Where are you from?
Etsuko Nakatsuji
Silverlens, New York
About
The lines in Etsuko Nakatsuji’s paintings do something strange. They wind, bow, curl, geometrically precise yet emotionally unguarded. They wink at the aesthetics of advertising, with their pop colors and graphic blocking. The result lands somewhere in the shape of a person, or at least person-ish. Possibly a mythological specter or a beloved cartoon character? Perhaps both, and something more?
For over sixty years, Nakatsuji has been a vital presence in postwar Japanese avant-garde art. Yet, incredibly, Where are you from? marks her first-ever solo exhibition in the U.S. (as well as her first time showing with Silverlens). This little-big exhibition of recent paintings and screenprints by the octogenarian feels less like a debut and more like an uncovering.
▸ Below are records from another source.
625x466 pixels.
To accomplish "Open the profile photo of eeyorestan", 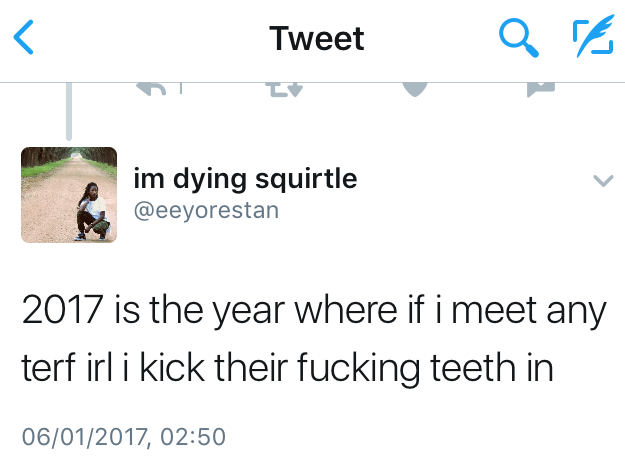I will pyautogui.click(x=69, y=195).
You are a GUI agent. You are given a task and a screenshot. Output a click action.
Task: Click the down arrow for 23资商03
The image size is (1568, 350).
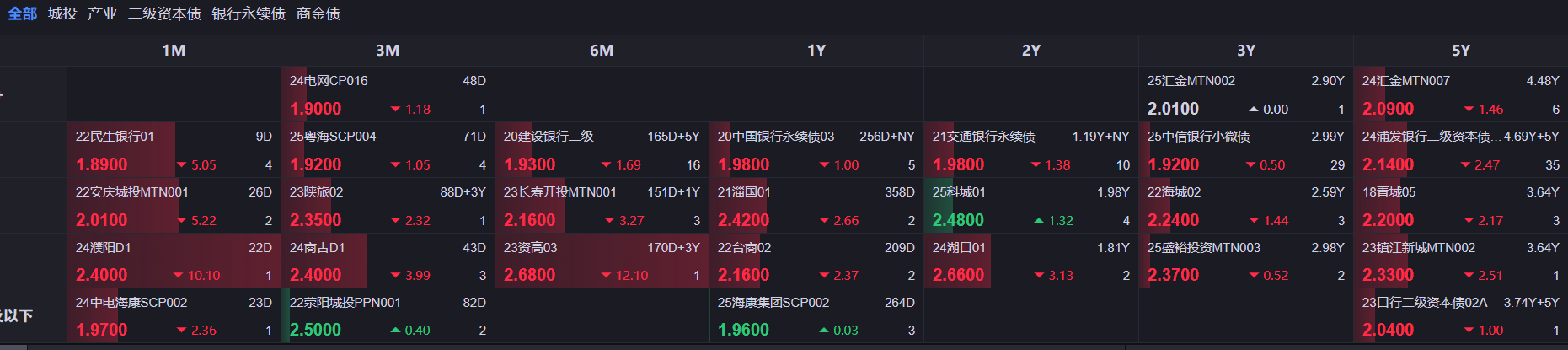pyautogui.click(x=606, y=276)
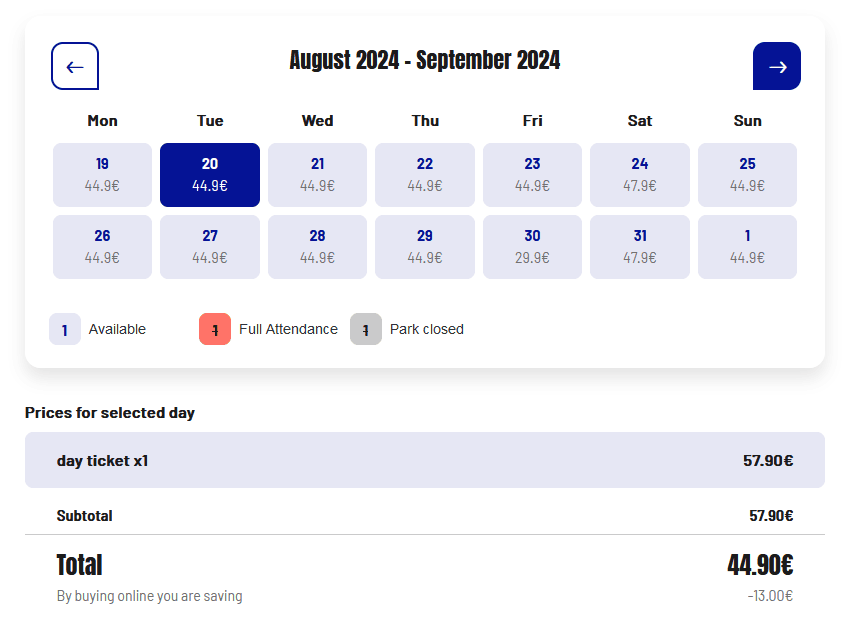Select Monday 19 on the calendar
Image resolution: width=860 pixels, height=625 pixels.
point(102,175)
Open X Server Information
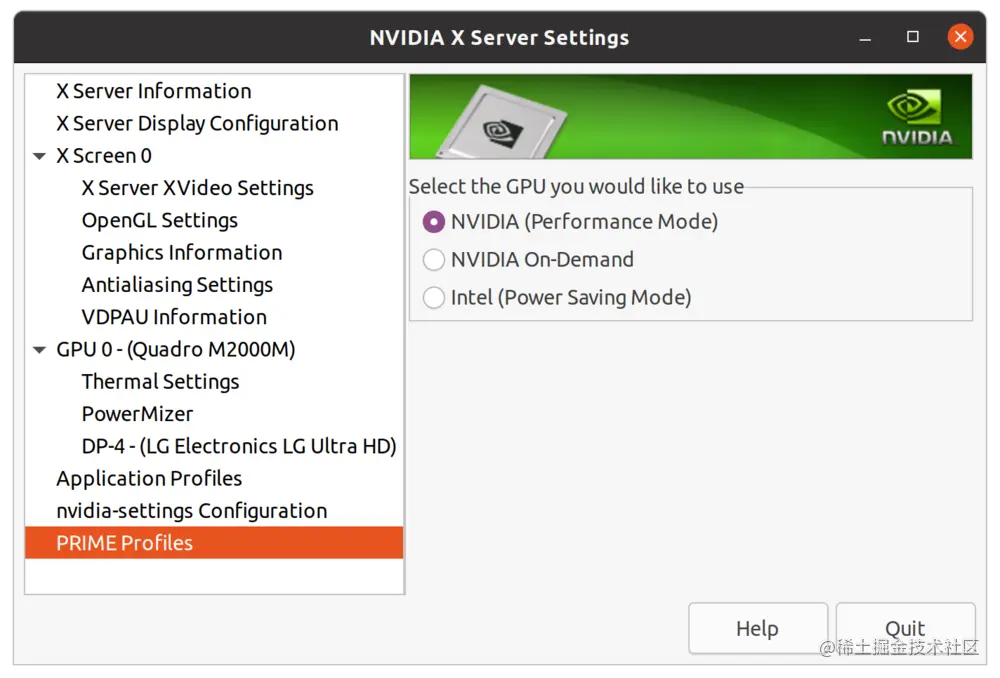The height and width of the screenshot is (678, 1000). pyautogui.click(x=154, y=91)
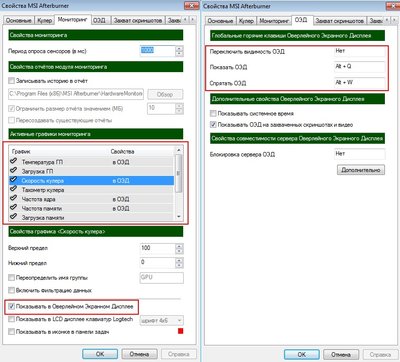Toggle checkmark icon next to Температура ГП graph

click(13, 161)
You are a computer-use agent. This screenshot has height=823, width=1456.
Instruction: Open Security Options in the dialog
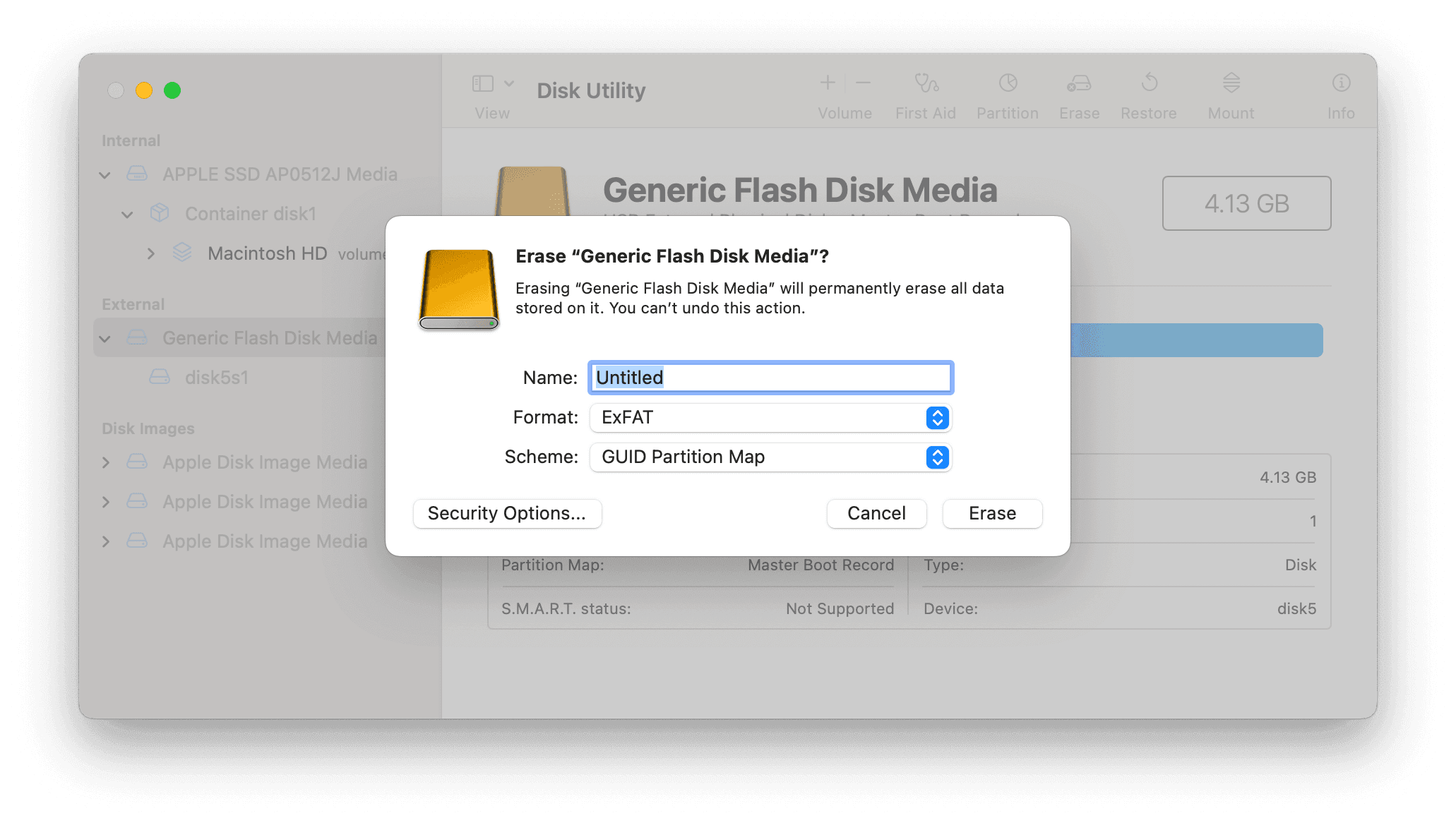click(507, 513)
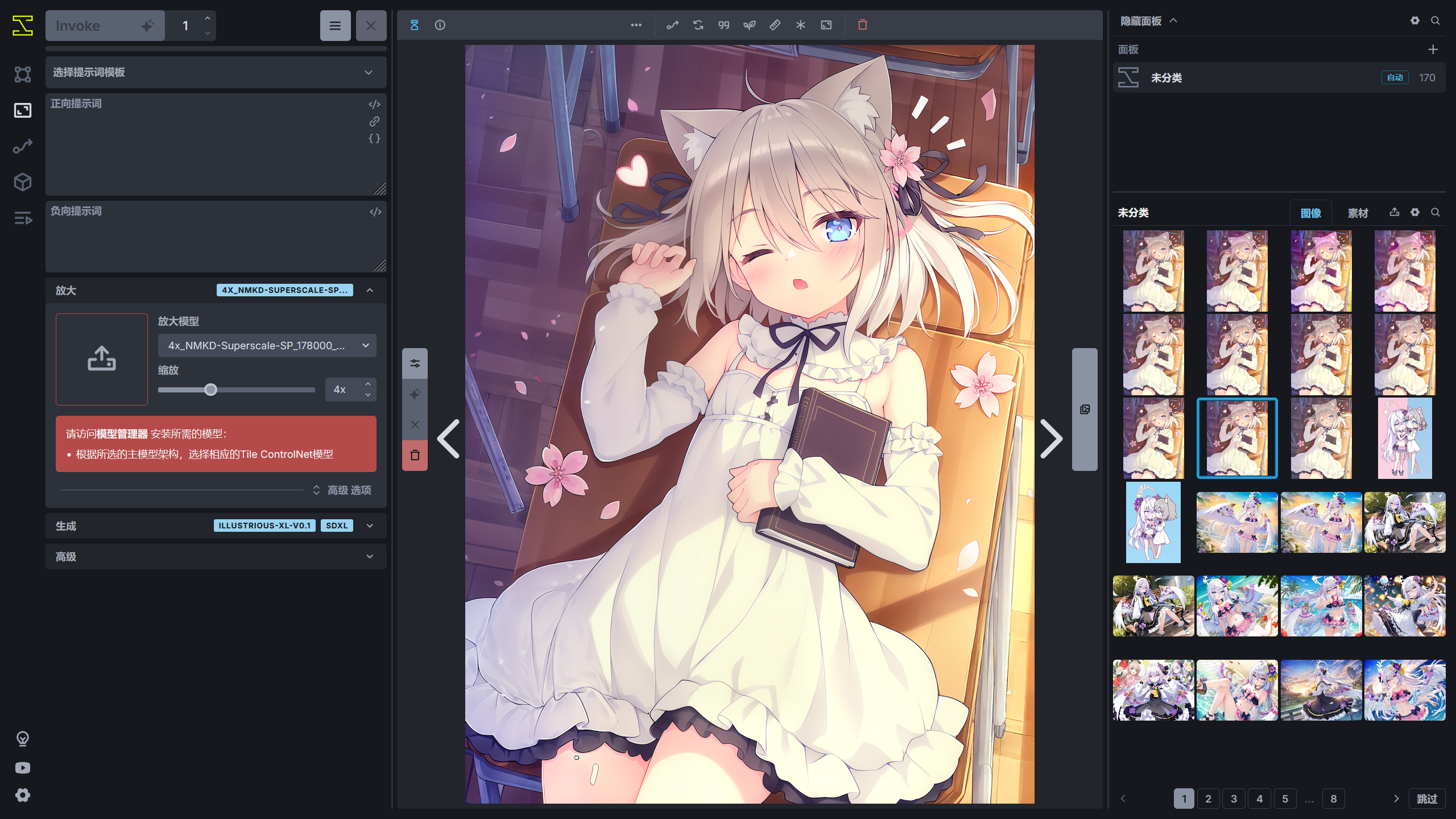Toggle the hourglass progress viewer icon
The image size is (1456, 819).
415,25
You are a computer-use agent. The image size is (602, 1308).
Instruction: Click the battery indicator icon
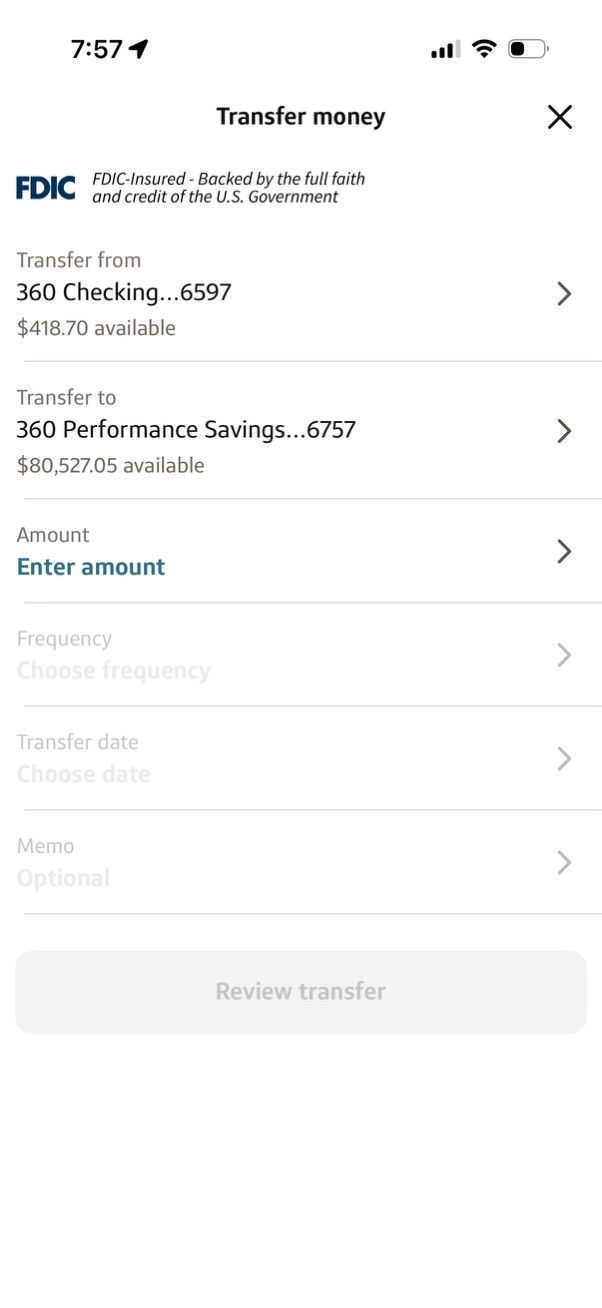[527, 47]
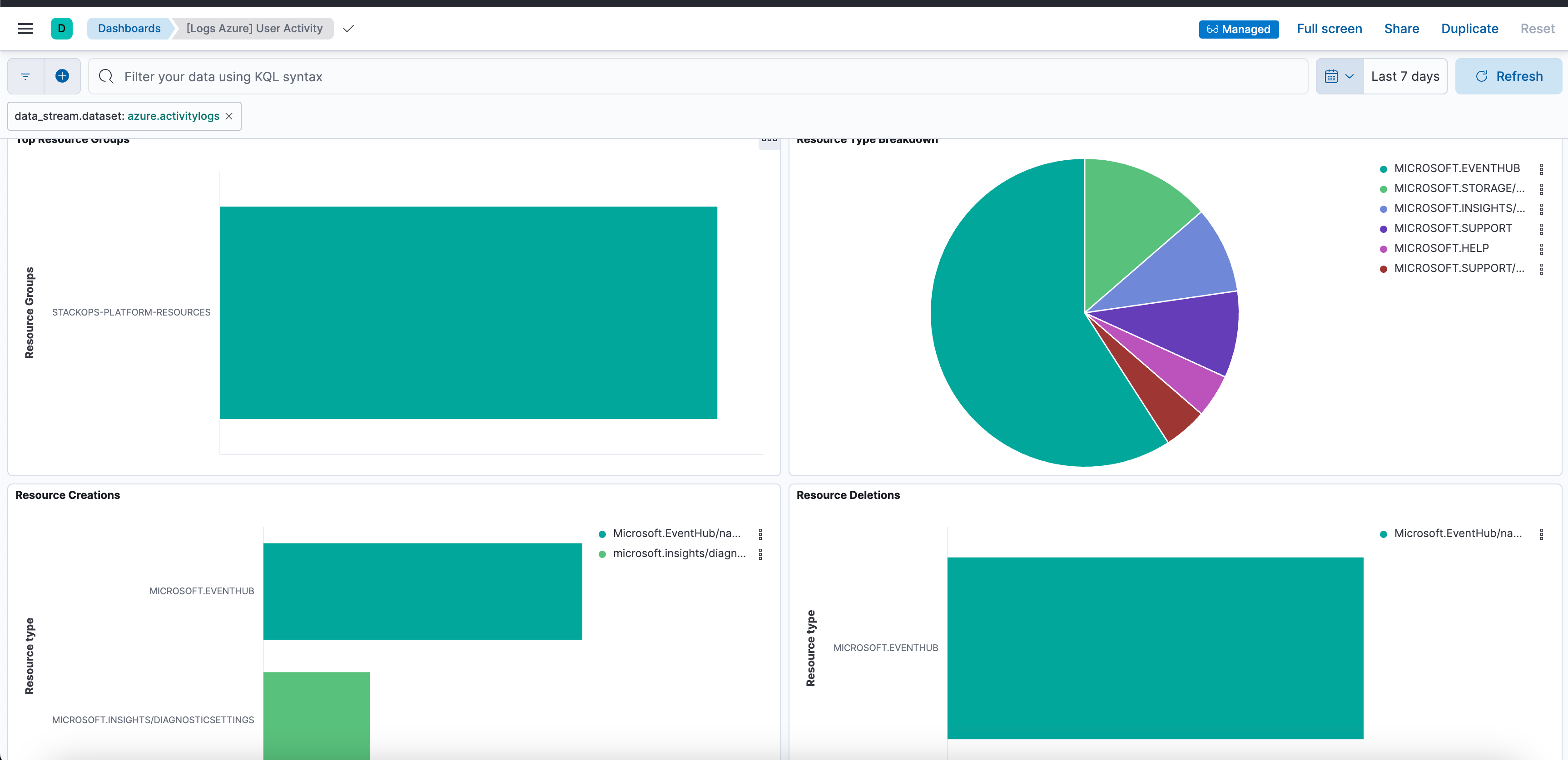Click the D space avatar icon
1568x760 pixels.
[x=61, y=29]
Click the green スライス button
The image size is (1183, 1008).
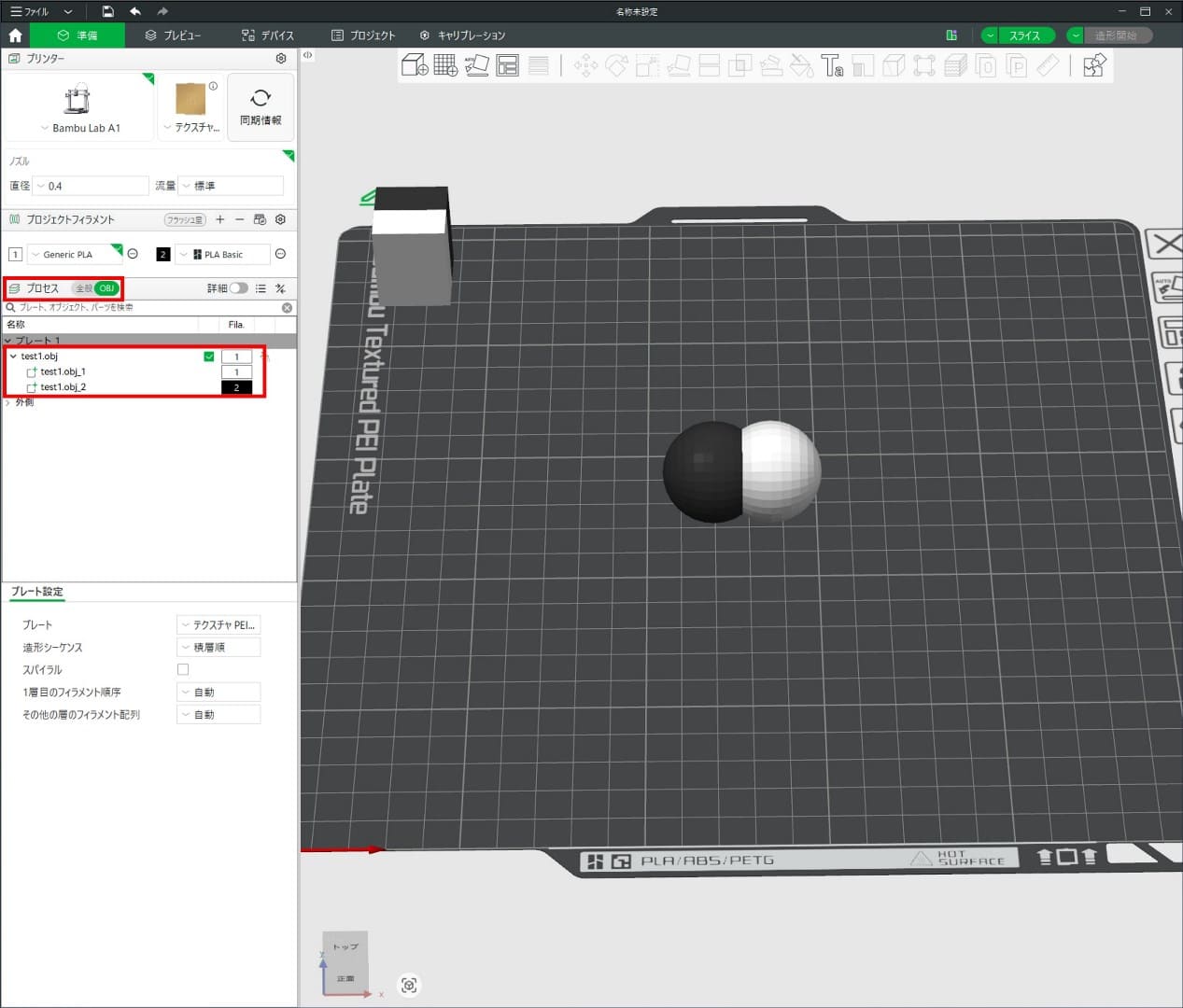(1024, 35)
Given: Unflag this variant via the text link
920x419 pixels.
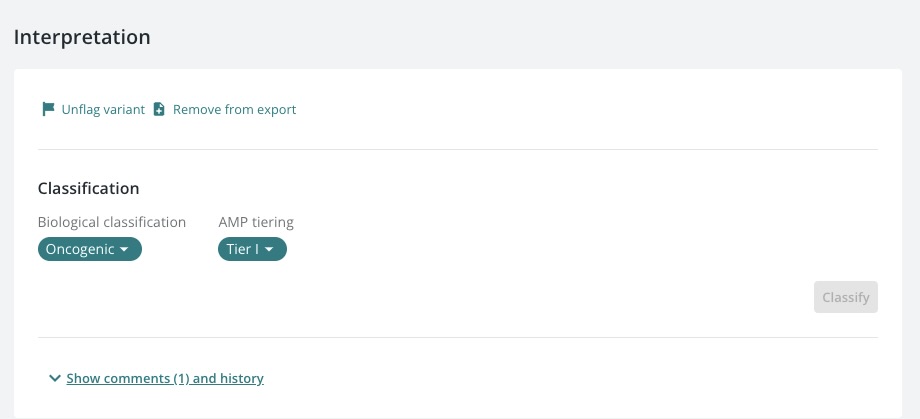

Beneath the strange silhouettes is a lifelong investigation of the humanoid form and its infinite implications. Nakatsuji’s paintings carry something of the soft tension found in her early sculptures and installations, first made as dolls for her children. In the 1960s, she began sewing fabric figures from leftover bedspreads and hanging them from the ceiling of her apartment. She was raising kids, working full-time as a graphic designer, and making objects that didn’t quite belong to art, design, or toys. Over time, those soft bodies became her bizarre and sprawling poco-pin installations. Nakatsuji, a mother and a progenitor, built a world both uncanny and tender.
She met her husband, the long-revered, late Gutai artist Sadamasa Motonaga, in art school, and they shared a love of the language of play. But her own work never reached for Gutai's theatrics. Nakatsuji’s art floats on a cloud of its own: between work and home, childhood and spirit.
– Words by Katey Acquaro
After working as an advertising designer, Nakatsuji Etsuko (b. 1937, Takaishi, Osaka) held her first solo exhibition at Tokyo Gallery in 1963, and has since held solo exhibitions in various locations. She has been active for over 60 years in a variety of fields, including painting, sculpture, and printmaking, with the human form as her motif, and has received international acclaim, winning the Grand Prize at the Contemporary Print Competition in 1998 and the Grand Prix at the Bratislava International Children’s Book Exhibition in 1999.